■ EXCERPTED TEXT ■
Israeli trekker survives altitude sickness and blizzard in Nepal
Avi Ezra, 26, from Beitar Illit, says a Nepal hiking trip that began after a tropical beach vacation nearly cost him his life. Speaking to ynet, he described going from “bikini and sea” in the Maldives to shivering in the Himalayas within days, after meeting friends on Facebook who invited him to trek there. He landed in Nepal on a Friday, bought gear on Saturday night, and started hiking on Sunday, despite having no mountaineering background or serious preparation.
Ezra completed the Annapurna Circuit in 11 days, then the shorter Mardi Himal Trek in three days, and immediately continued to Everest Base Camp. At 5,450 meters, he said his body “collapsed” with severe shortness of breath, headaches, dizziness, nosebleeds, coughing and shaking. He was sleeping in uninsulated wooden huts and says a month of hard walking left him in a major calorie deficit, worsened by keeping kosher and eating mostly dates, tuna packets and small snacks.
At a makeshift mountain clinic, he refused invasive treatment, and a remote Israeli doctor for his insurance company guided the team while oxygen equipment helped stabilize him. After a difficult night, a helicopter evacuated him from the Gokyo area to Lukla and then to a hospital in Kathmandu, where doctors checked his chest for pulmonary edema and gave him multiple medications. He recovered relatively quickly, but the altitude sickness ended his trekking season.
Ezra also recalled a separate dangerous episode in which he and a friend got lost in a snowstorm on the Everest route after trying to take a shortcut. With little phone battery left and visibility near zero, they walked for six hours before finding a lone tent where two people pointed them back onto the trail. He says he is drawn to extreme conditions because they test mental resilience, and while he now admits better gear would have helped, he still insists, “When the waves get stronger, the strong are revealed.”

■ PROMPT 1 ■
Quote the trekker article from "Ezra completed the" to "and small snacks.".
■ PROMPT 2 ■
Answer these questions using the trekker article.
(a) In how many days did Ezra complete the Annapurna Circuit?
(b) At what altitude did Ezra say his body collapsed?
(c) How long did Ezra and his friend walk in the snowstorm before finding a lone tent?
The listing that follows is not needed for this work.

■ INFORMATION SUPPLIED ■
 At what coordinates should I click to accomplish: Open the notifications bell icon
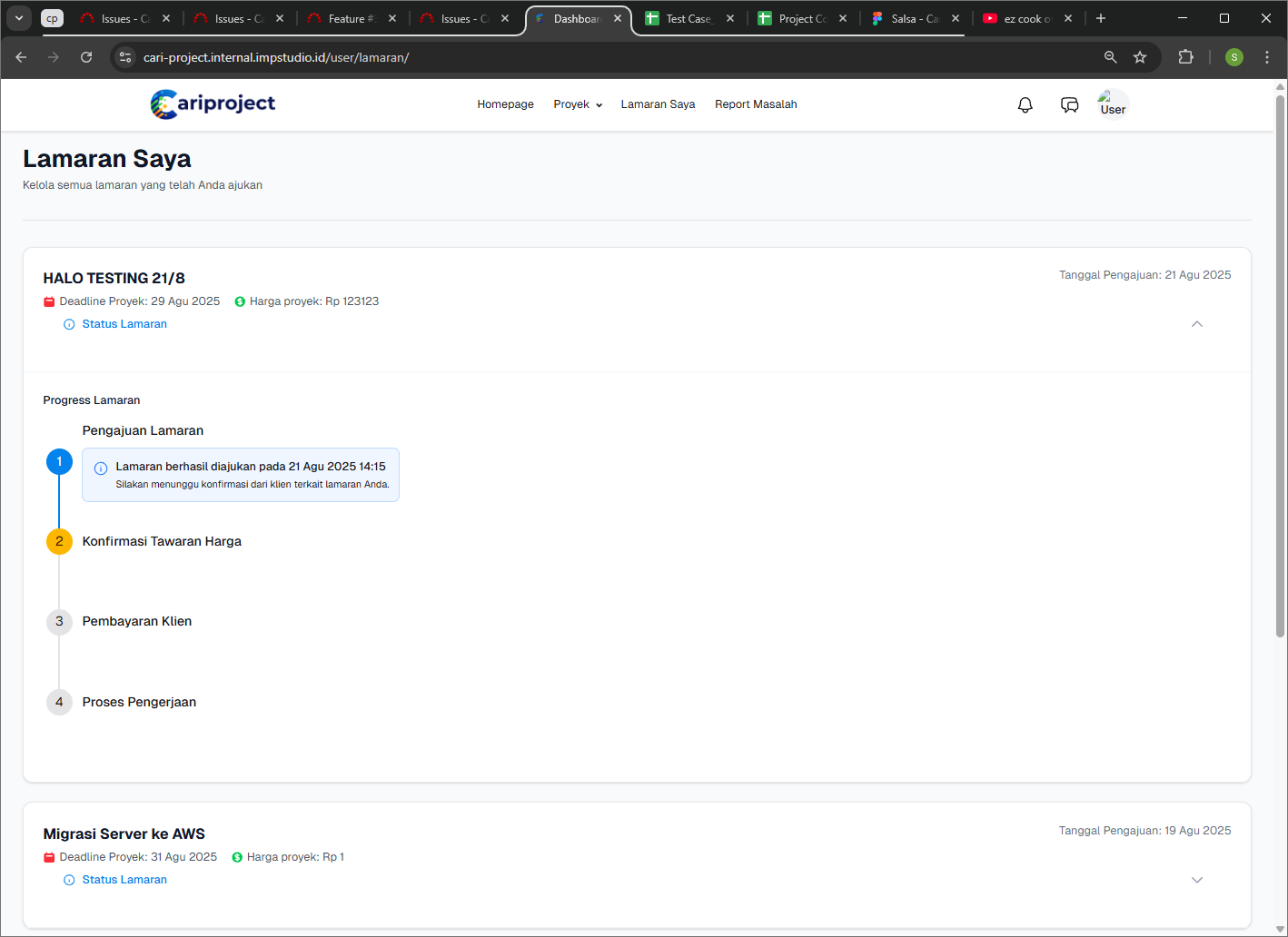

■ YOUR SOLUTION 1 ■
Ezra completed the Annapurna Circuit in 11 days, then the shorter Mardi Himal Trek in three days, and immediately continued to Everest Base Camp. At 5,450 meters, he said his body “collapsed” with severe shortness of breath, headaches, dizziness, nosebleeds, coughing and shaking. He was sleeping in uninsulated wooden huts and says a month of hard walking left him in a major calorie deficit, worsened by keeping kosher and eating mostly dates, tuna packets and small snacks.

■ YOUR SOLUTION 2 ■
(a) 11 days
(b) 5,450 meters
(c) Six hours